Official repository for Protein interaction of CArbohydrate Predictor (PiCAP) and CArbohydrate-Protein Site IdentiFier2 (CAPSIF2) from the paper:
Predictions from Deep Learning Propose Substantial Protein-Carbohydrate Interplay
Citation
Predictions from Deep Learning Propose Substantial Protein-Carbohydrate InterplaySamuel W Canner, Ronald L Schnaar, Jeffrey J Gray
bioRxiv 2025.03.07.641884; doi: https://doi.org/10.1101/2025.03.07.641884
Protein interaction of CArbohydrate Predictor (PiCAP) is deep learning model to predict whether a protein binds to a carbohydrate using a protein’s sequence and structure in tandem. PiCAP uses ESM2 embeddings and the input structure to identify if the protein has the capacity to bind to carbohydrates.
Carbohydrate Protein Site IdentiFier 2 (CAPSIF2) is a deep learning model to predict protein-carobhydrate binding sites. CAPSIF2 predicts on a residue level which residues are implicated in protein binding. It uses a 3D equivariant graph neural network for predictions.
All data for the proteome analysis is available at : datasets/proteome_results.xlsx
.
The PiCAP protocol requires set of tools to run.

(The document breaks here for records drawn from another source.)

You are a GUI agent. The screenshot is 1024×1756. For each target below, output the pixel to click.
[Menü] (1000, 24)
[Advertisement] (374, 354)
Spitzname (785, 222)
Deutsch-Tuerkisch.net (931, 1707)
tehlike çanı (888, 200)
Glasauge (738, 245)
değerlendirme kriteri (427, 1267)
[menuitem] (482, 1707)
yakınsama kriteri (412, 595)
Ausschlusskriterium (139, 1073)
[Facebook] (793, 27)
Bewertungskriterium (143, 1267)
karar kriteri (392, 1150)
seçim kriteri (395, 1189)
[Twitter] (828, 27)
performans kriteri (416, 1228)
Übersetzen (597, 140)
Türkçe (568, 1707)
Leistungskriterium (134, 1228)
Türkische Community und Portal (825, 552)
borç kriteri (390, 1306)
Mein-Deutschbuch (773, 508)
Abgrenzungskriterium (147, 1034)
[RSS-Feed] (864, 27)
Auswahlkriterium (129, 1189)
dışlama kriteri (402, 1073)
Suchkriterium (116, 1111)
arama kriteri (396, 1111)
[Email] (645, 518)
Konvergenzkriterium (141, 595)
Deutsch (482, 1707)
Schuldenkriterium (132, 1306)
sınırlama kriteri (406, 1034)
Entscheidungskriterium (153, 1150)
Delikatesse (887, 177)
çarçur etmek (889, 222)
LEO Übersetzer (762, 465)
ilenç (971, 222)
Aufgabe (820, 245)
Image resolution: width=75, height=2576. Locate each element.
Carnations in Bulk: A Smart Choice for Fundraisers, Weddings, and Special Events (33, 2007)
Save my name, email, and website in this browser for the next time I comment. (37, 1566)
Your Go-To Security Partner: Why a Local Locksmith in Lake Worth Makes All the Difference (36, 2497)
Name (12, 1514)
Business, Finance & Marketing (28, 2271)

To streamline this process, we provide a Docker container that includes all necessary applications pre-installed, offering a straightforward command-line interface for running the PiCAP protocol.
Please note that the provided Docker image includes PyRosetta which require a commercial license for non-academic use. For more details, please refer to: RosettaCommons
To run the application, use the picap
or capsif-2
scripts with same same command line options as run_both.py
(see local install section below).
mkdir ./input_pdb
mkdir ./output_data
# copy your input files into input_pdb dir
docker run -it -v ./input_pdb:/picap/input_pdb -v ./output_data:/picap/output_data rosettacommons/rosetta:picap --high_plddt --plddt_cutoff 70
For a full list of available options, run: docker run -it rosettacommons/rosetta:picap picap --help
mkdir pre_pdb
mkdir output_data
mkdir models_DL
conda env create -f picap.yml
conda activate picap
cd models_DL
wget https://data.graylab.jhu.edu/picap_capsif2/model-picap.pt
wget https://data.graylab.jhu.edu/picap_capsif2/model-capsif2.pt
cd ..
Or you can manually download with the following:
The weights of each model are stored on our remote server data.graylab.jhu.edu/picap_capsif2/
Download model-picap.pt
and model-capsif2.pt
to capsif2_clean/models_DL/
Put all PDB (or CIF) files into the input_pdb/
directory
python run_both.py
python run_both.py --picap_only
python run_both.py --capsif2_only
python run_both.py --high_plddt --plddt_cutoff 70
plddt_cutoff
can be changed to any value, the publication uses 70 as the cutoff for AF2 structures.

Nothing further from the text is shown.